Question

As of January 1, the price of a stock is $175. A dividend payment of $4.5...

As of January 1, the price of a stock is $175. A dividend payment of $4.5 is made on each of May 1, July 1, and November 1. Let the risk-free continuously compounded interest rate be 3.5%. Kate believes the price of the stock is going to increase, and, therefore, she takes a long position in a one-year forward contract on the stock.

a) Find the forward price of the stock for delivery in one year: $_____ .

b) On June 1, the stock price has risen to $240. What is the current fair value of the forward contract initiated on January 1? $______

c) On June 1, Kate feels that now is the time to cash out. Explain how she can use a second forward contract (issued on June 1) to lock in a risk-free profit.
On June 1, Kate should enter a (long or short) (6-month or 7-month or 12-month) forward contract with a delivery price of $ _________ .

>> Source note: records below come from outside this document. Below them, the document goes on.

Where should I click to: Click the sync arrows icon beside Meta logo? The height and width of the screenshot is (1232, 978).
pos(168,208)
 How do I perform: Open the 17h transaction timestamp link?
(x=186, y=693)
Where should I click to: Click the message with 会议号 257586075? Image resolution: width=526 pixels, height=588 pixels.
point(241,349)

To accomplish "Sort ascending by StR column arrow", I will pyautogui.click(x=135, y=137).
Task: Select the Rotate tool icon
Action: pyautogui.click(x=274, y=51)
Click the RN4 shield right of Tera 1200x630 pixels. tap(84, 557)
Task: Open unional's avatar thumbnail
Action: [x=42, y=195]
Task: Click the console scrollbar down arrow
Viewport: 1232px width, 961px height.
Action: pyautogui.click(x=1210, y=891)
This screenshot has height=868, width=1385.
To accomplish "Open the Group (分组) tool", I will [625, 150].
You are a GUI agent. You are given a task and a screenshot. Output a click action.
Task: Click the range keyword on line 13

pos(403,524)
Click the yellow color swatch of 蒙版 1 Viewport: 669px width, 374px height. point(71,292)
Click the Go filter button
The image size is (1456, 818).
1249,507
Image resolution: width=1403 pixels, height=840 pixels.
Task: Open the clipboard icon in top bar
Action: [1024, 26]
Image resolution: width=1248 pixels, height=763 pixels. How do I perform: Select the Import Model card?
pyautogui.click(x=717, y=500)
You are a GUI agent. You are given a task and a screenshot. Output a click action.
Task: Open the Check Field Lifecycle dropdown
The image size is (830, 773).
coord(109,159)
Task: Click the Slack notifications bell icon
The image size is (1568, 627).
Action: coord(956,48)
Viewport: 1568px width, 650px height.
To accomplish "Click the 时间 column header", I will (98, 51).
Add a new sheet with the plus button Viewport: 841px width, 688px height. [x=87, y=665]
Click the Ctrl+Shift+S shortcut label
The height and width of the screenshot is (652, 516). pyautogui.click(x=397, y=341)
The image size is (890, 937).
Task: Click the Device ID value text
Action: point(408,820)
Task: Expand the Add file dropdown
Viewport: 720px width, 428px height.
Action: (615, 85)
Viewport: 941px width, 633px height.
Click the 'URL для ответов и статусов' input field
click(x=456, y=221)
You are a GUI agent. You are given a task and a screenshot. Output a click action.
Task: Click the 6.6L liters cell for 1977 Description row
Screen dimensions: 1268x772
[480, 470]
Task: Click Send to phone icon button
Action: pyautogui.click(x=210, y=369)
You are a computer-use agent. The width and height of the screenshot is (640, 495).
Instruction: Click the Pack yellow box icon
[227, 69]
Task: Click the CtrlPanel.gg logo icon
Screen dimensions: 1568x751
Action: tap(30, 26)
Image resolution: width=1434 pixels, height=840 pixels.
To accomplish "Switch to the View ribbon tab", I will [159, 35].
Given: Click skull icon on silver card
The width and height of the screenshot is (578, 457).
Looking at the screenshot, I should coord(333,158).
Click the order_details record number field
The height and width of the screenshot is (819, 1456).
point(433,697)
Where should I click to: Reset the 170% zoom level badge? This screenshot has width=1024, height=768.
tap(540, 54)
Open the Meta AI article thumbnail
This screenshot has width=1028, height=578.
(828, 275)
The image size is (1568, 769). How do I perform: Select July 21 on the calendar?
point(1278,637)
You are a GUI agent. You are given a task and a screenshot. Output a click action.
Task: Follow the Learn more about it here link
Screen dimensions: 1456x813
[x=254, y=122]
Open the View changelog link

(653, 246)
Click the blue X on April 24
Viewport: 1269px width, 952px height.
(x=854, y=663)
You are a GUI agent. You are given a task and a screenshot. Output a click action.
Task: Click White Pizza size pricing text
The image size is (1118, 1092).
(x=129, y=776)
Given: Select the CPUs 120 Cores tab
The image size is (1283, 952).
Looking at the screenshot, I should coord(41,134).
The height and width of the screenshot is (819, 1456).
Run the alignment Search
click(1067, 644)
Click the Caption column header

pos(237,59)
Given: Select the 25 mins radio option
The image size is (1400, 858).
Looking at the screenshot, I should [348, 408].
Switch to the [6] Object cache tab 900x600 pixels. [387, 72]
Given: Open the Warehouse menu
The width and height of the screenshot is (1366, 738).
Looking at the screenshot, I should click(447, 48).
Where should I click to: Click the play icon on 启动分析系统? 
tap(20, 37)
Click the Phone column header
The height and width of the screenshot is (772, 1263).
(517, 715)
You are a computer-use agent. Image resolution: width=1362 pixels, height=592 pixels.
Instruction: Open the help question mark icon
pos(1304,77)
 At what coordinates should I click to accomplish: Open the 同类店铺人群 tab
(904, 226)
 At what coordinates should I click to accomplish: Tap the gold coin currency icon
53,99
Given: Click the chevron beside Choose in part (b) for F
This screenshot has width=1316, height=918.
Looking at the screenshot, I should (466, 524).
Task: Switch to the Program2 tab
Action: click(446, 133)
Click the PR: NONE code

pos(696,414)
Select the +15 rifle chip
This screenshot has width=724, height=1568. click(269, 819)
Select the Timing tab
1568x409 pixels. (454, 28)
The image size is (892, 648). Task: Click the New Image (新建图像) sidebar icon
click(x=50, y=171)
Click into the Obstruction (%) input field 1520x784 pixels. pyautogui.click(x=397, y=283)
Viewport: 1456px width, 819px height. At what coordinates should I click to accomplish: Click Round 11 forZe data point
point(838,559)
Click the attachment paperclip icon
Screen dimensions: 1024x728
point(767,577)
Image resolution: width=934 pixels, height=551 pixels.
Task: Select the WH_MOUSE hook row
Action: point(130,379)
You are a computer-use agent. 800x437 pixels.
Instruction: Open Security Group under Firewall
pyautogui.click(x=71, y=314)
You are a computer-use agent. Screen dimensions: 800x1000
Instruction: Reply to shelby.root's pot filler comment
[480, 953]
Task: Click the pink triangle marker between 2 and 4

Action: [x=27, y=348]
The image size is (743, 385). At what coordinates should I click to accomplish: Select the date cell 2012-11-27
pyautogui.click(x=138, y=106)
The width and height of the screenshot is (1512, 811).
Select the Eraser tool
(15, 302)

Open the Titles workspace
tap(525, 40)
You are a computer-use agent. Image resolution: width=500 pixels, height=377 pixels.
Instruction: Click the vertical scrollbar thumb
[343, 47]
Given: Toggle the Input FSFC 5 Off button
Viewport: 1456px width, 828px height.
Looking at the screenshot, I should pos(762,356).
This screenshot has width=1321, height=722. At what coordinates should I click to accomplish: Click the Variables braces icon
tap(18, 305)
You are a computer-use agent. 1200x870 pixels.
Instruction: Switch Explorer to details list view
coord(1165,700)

The risk-free profit realized on January 1 next year is $__________ .

d) In fact, Kate did not enter a second forward on June 1. On September 1, the stock price has fallen to $115. She is now concerned that the stock price would keep falling. Explain how she can use a second forward contract (issued on September 1) to lock in her loss.
On September 1, Kate should enter a        (long or short) (4-month or 6-month or 12-month)   forward contract with a delivery price of $_________ . The loss realized on January 1 next year is $___________ .

Note: Round any dollar values to the closest cent at every intermediate step.